Writing his commentary in Berlin’s Der Tagesspiegel (In Doubt Against Severity: Thin Evidence, Mzoudi Cannot Be Condemned), Frank Jansen is a bit less vehement. Indeed, he starts out writing “Seldom in the history of German jurisprudence has a court so contradicted itself,” speaking of the glaring contrast between Mzoudi’s being set free and his compatriot el-Motassadeq being condemned to 15 years’ imprisonment on essentially the same charges, on the basis of the same evidence – not counting that late, December 11 submission which turned out to be decisive for Mzoudi. It has dawned on you by now, hasn’t it, dear reader: If Mzoudi could be set free on the basis of that December 11 submission, then the same could happen for el-Motassadeq, this time on appeal. Or on the other hand, as Otto Schily and all his prosecutors all the way down maintain, the appeals courts could overturn Mzoudi’s release and confirm el-Motassadeq’s conviction – most likely on the basis on even more evidence that the American authorities allow to trickle out that shows these gentlemen to be deeply involved with Mohammed Atta after all and/or that show Ramzi Binalshibh’s December 11 evidence to be not credible.

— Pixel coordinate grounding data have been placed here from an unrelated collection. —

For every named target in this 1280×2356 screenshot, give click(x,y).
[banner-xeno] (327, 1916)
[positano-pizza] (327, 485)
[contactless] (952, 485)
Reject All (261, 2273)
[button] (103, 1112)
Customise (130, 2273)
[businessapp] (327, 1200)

In all, as Jansen points out, the Americans have actually so far merely shot themselves in the foot with their secretive attitude towards releasing the information that they have – they have managed to release just enough to cause the acquittal and release of a suspect whom they would greatly prefer to be locked up behind a German prison’s walls. Maybe they will see the light in time and become rather more forthcoming; as we saw way back in the New York Times article, there are plenty of September 11 victims’ families following proceedings closely, and wishing that they would.